A combination of relevant academic background and work experience may be accepted in lieu of the advanced university degree
• Fluent in English with good writing skills and reports editing/layout
• Previous experience of working in endemic zones on preparedness and/or response (eg: Ebola affected zone, or COVID-19) handling child protection, or as part of health response with exposure to child protection.
• Minimum of 8 years work experience in social work with a focus on either child protection, or psychology, or child care and public health or a combination of some or all.
Fluency in English.

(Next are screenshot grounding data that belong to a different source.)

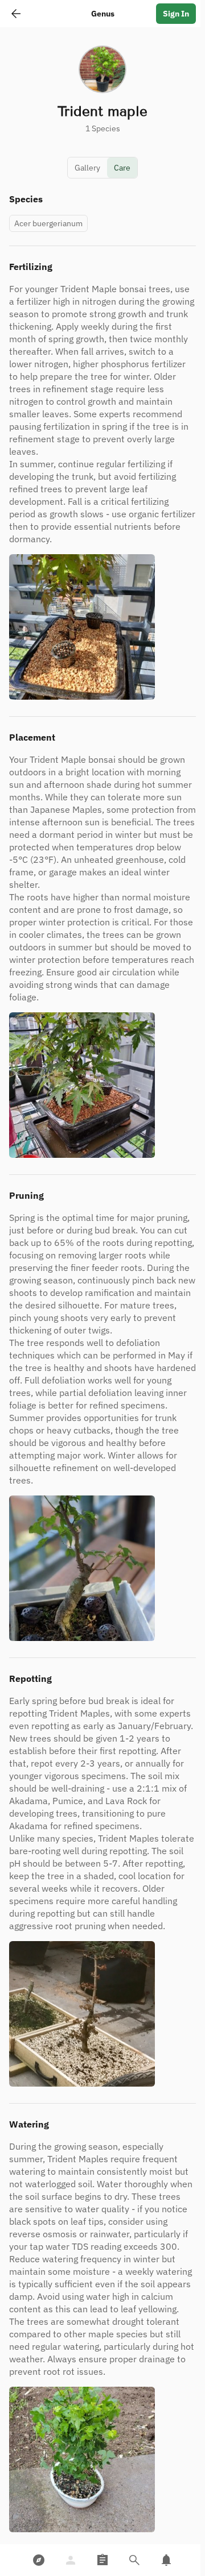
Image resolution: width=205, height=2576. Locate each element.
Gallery (87, 168)
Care (122, 168)
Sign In (176, 14)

Knowledge of French and/or Kinyarwanda would be an asset
Skills and abilities:
• In-depth knowledge of child protection in emergencies including in pandemics, or health response in pandemics with exposure to child protection; familiarity with the child protection and or the health systems in Rwanda would add value
• Excellent writing skills, strong planning, organizational and analytical skills, computer skills and interpersonal communication skills;
• Ability to work with Government Officials at national and decentralized levels as well as with international and national development partners;
• Elaboration of training curriculum and good facilitation skills
For every Child, you demonstrate…
UNICEF’s values of Care, Respect, Integrity, Trust, and Accountability (CRITA) and core competencies in Communication, Working with People and Drive for Results.
How to Apply
UNICEF is committed to gender equality in its mandate and its staff. Well qualified candidates, particularly females are strongly encouraged to apply.
Interested candidates should send their complete Personal History (P11) form, which can be downloaded form ( http://www.unicef.org/about/employ/files/P11.doc). or a CV/resume, as well as a cover letter explaining what makes them suitable for this consultancy. The application package should be submitted to UNICEF’s online recruitment system.
Qualified and experienced candidates are requested to submit a letter of interest including a Technical Proposal outlining a road map for review and implementation timeline. In their letter of interest, candidates should highlight their previous work experience relevant to the assignment, the attributes that make them suitable, their proposed approach to the assignment.
Only successful candidates from the technical evaluation exercise will be contacted and requested to submit their most competitive Financial Proposal.
UNICEF is committed to diversity and inclusion within its workforce, and encourages all candidates, irrespective of gender, nationality, religious and ethnic backgrounds, including persons living with disabilities, to apply to become a part of the organization.
UNICEF has a zero-tolerance policy on conduct that is incompatible with the aims and objectives of the United Nations and UNICEF, including sexual exploitation and abuse, sexual harassment, abuse of authority and discrimination. UNICEF also adheres to strict child safeguarding principles. All selected candidates will be expected to adhere to these standards and principles and will therefore undergo rigorous reference and background checks. Background checks will include the verification of academic credential(s) and employment history. Selected candidates may be required to provide additional information to conduct a background check.
Only shortlisted candidates will be contacted and advance to the next stage of the selection process.
Individuals engaged under a consultancy or individual contract will not be considered “staff members” under the Staff Regulations and Rules of the United Nations and UNICEF’s policies and procedures, and will not be entitled to benefits provided therein (such as leave entitlements and medical insurance coverage). Their conditions of service will be governed by their contract and the General Conditions of Contracts for the Services of Consultants and Individual Contractors. Consultants and individual contractors are responsible for determining their tax liabilities and for the payment of any taxes and/or duties, in accordance with local or other applicable laws.